The coronavirus is a more nefarious microscopic cohabitant of our planet, but it shares with phytoplankton an ability to illustrate the effect of our global interconnectedness. Everything and everyone affects everything and everyone. A trickle of fresh water into the Antarctic convergence may not ring an alarm bell until you also begin to understand that large phytoplankton prefer colder, saltier water.

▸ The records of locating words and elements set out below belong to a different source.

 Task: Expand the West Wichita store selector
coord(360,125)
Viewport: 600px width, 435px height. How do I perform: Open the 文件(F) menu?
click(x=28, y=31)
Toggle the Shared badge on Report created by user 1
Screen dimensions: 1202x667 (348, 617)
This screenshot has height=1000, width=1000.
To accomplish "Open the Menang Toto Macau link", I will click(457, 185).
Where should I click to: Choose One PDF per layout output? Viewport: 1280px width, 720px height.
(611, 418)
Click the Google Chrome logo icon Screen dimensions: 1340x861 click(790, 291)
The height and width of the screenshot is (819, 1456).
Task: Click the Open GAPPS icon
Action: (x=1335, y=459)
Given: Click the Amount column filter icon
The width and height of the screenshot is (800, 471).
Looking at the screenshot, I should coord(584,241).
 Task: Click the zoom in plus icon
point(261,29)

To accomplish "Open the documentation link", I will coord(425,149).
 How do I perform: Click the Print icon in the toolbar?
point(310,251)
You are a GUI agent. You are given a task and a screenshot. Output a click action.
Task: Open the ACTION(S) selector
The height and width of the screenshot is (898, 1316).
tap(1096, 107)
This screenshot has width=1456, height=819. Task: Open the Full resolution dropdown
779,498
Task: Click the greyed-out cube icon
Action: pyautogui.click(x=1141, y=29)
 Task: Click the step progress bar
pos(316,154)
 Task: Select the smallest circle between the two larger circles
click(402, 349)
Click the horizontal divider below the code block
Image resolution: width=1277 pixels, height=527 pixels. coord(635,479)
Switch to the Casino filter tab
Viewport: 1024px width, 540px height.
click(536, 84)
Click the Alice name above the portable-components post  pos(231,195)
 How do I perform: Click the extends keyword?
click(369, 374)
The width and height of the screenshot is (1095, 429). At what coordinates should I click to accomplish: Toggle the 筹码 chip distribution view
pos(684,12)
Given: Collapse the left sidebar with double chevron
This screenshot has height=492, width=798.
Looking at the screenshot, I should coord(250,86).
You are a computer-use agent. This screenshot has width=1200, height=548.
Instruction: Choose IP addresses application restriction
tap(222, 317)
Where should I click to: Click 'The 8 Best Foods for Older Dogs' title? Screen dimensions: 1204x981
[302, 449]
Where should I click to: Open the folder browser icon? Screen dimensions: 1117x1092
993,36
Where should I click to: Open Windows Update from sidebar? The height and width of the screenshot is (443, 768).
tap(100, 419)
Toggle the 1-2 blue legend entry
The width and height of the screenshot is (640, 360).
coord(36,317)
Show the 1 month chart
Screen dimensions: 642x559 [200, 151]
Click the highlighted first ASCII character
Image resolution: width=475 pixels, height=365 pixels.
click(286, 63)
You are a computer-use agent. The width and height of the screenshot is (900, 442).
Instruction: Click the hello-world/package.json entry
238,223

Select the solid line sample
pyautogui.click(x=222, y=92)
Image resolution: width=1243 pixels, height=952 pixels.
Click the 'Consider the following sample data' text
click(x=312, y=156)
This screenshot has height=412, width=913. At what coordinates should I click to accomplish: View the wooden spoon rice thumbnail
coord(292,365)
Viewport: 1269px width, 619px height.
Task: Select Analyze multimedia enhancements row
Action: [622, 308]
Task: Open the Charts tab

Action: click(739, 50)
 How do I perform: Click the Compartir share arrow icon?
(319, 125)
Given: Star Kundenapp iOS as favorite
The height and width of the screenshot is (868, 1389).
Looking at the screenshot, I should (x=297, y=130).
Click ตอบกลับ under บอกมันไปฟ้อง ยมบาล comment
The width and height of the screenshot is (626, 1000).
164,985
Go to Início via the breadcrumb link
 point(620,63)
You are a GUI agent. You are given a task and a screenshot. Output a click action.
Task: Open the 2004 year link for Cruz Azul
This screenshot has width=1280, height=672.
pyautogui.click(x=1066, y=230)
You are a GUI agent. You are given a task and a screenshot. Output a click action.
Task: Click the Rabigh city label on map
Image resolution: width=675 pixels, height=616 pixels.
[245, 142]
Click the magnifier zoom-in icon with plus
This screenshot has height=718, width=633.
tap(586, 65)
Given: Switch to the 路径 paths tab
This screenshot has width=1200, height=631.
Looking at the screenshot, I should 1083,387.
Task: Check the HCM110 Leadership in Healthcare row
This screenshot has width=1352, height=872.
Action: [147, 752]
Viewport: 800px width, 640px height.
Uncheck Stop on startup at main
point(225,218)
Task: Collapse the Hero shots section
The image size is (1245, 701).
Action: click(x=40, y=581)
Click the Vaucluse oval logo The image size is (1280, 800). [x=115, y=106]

In addition to providing much of the air we breathe, these chunky phytoplankton are at the base of a complex food chain that links all the way up to penguins and whales.

“There would be no whale watching anywhere else in the world if you didn't have the polar regions where they go to feed,” Cusick says.

At least 50 per cent of our oxygen and whales: that's a lot of responsibility for a tiny floating sea plant. I'm a little in love with the phytoplankton right now. An urge to protect these minuscule organisms guides me to make sustainable choices in my own life and look for ways to encourage others to do the same. This conscious work helps balance my fear of the virus and grounds me in the world.

“When you collaborate with people who aren’t scientists, you gain a whole community of people who are invested in the project,” Cusick says, explaining the ongoing value of participatory science.

Citizen science offers the general public an opportunity to participate in groundbreaking research and investigations. With thousands of ongoing projects, getting involved doesn't require a trip to the white continent. Many projects offer a chance to participate from home, making it an ideal activity for these strange days. Log on to the Globe Observer app, for example, and help confirm Nasa satellite cloud observations on your lunch break. You might count birds or insects, play games on your phone that help identify fish or plants, or scan the night sky for stars. Numerous coronavirus-related projects are working to create a large picture of how the virus is affecting us emotionally as well as physically. A comprehensive database of participation opportunities is available at scistarter.org.

To learn more about Fjord Phyto, visit fjordphyto.ucsd.edu.

As we each look out at the world from our small corner of it, our observations not only broaden the field of data, but also, through the act of careful attention, they create a necessary bond to nature and to each other.